*EXTRACTED DATA*
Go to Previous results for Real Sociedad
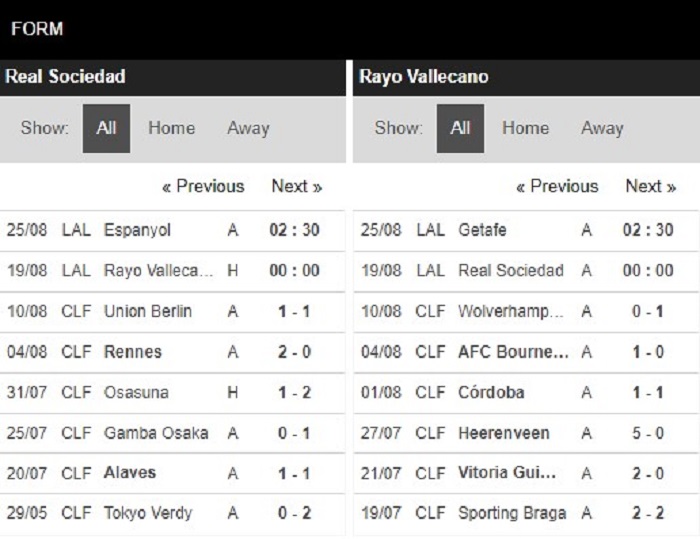 click(x=203, y=186)
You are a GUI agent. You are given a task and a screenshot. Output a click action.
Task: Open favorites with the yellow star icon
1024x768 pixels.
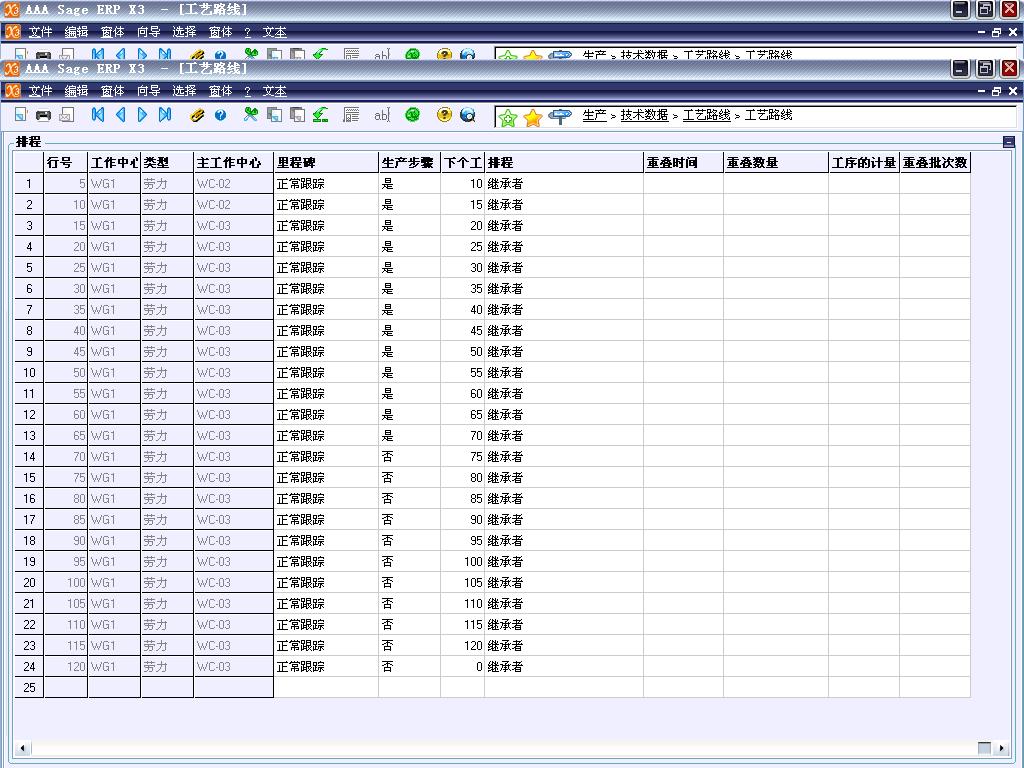[x=533, y=118]
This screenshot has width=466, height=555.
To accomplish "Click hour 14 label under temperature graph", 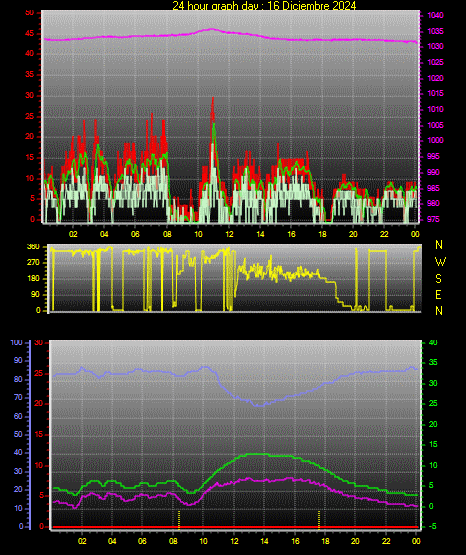I will pyautogui.click(x=264, y=541).
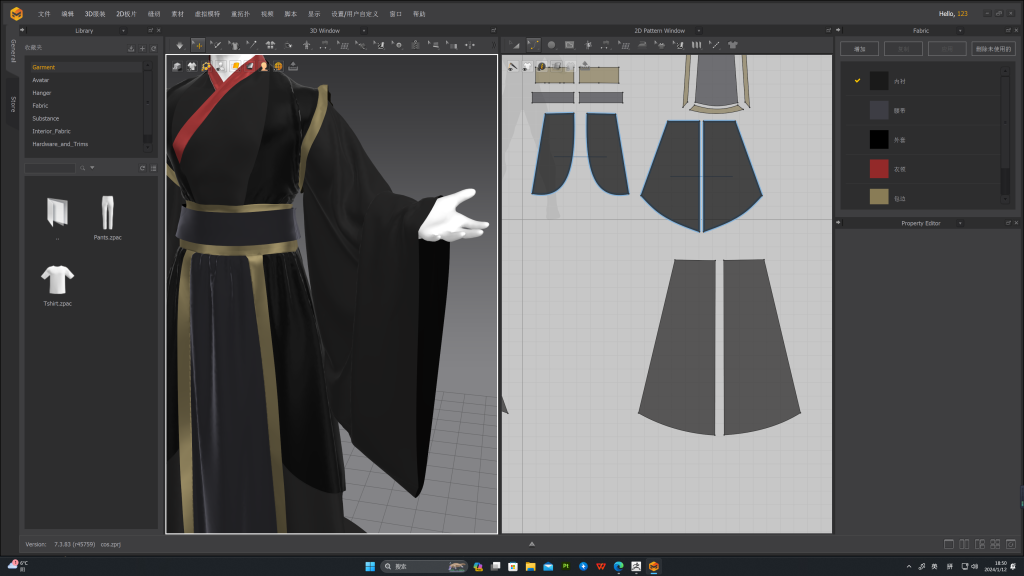Image resolution: width=1024 pixels, height=576 pixels.
Task: Toggle show avatar icon in 3D view
Action: (x=264, y=67)
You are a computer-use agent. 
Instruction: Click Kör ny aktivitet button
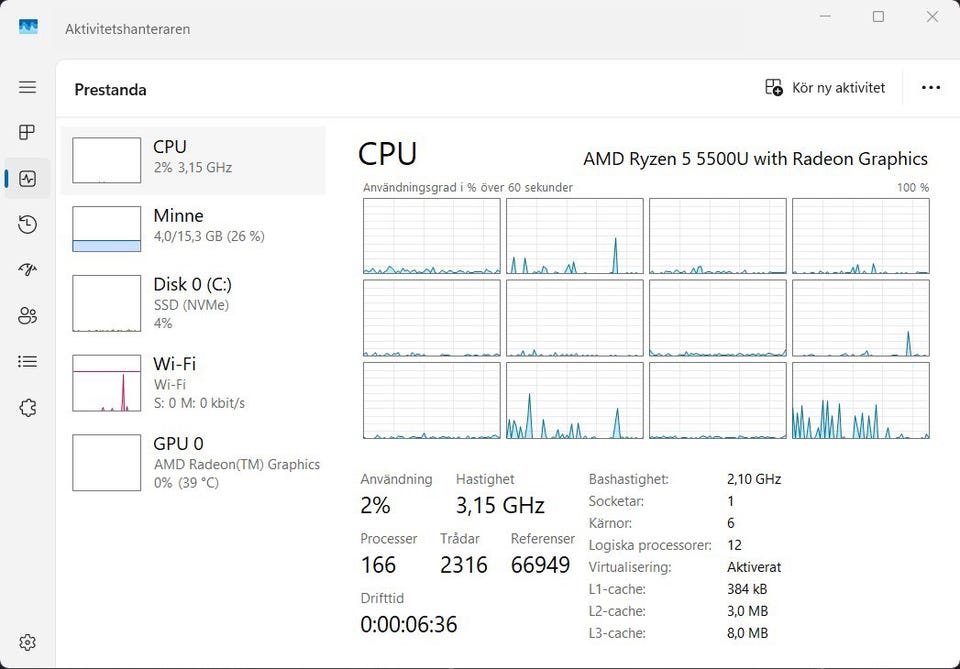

*WHAT IS NEEDED*
When a line of the records includes "agent", that line belongs in the answer.

*COMPLETED EXERCISE*
You are a GUI agent. You are given a task and a screenshot. Output a click action.
You are a computer-use agent. 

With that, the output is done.